Field Study ~ Ink and Wash
Drawing has been an important tool throughout the history of science
In ancient Greece, protoscientists such as Aristotle drew to help them understand animal anatomy.
In Renaissance Italy, Leonardo da Vinci’s drawing-based investigations of the erosive force of water predated fluid mechanics by several centuries.
In the seventeenth century, Maria Sybilla Merian was the first to study and depict ecologically accurate insect life cycles foreshadowed contemporary ecology
Field Sketching LINE AND WASH
Field sketches are an effective way of building observational learning experiences that have a geographical focus or intent.
In geography, we use field sketches to record information when studying places outside the classroom allowing us to highlight and annotate the key features of a place being observed. Field and photo sketches can also be used to illustrate stories and reports.
When drawing field sketches, you should not seek to reproduce every element of the place (landscape) being observed. Rather, you should highlight the principal geographical features being observed.
Sketches are judged on their ability to communicate information rather than their artistic merit. However, with practice in direct observation, your artistic skills will improve!

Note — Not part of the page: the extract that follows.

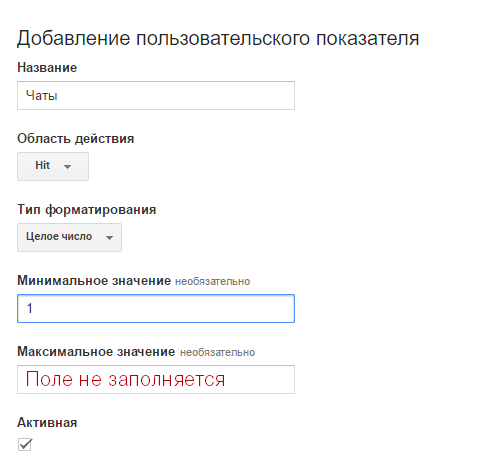Click the red Поле не заполняется text
This screenshot has width=489, height=469.
click(x=125, y=379)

Focus on the features to be sketched. It may be helpful to use a viewing frame (a rectangular frame approximately the same shape as the sheet of paper on which the sketch is to be drawn).
Divide the scene into three parts:
b middle distance
Sketch in the main features or lines of the scene you are observing. This may include the horizon and other prominent landform features.

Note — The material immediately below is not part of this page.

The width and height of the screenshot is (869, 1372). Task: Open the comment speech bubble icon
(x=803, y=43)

Mark in other prominent features or lines (such as roads, railway lines and rivers). These provide reference points for the addition of more detailed features.
Add detail if appropriate. The details might include buildings, trees and fences.
Add notation of shaded areas, color and observations about the scene or environment. Avoid making the sketch too cluttered.
Label the main features shown in your sketch.
NO PENCIL—use only Micron Pen to record your observations
Use all your senses-leave electronics behind!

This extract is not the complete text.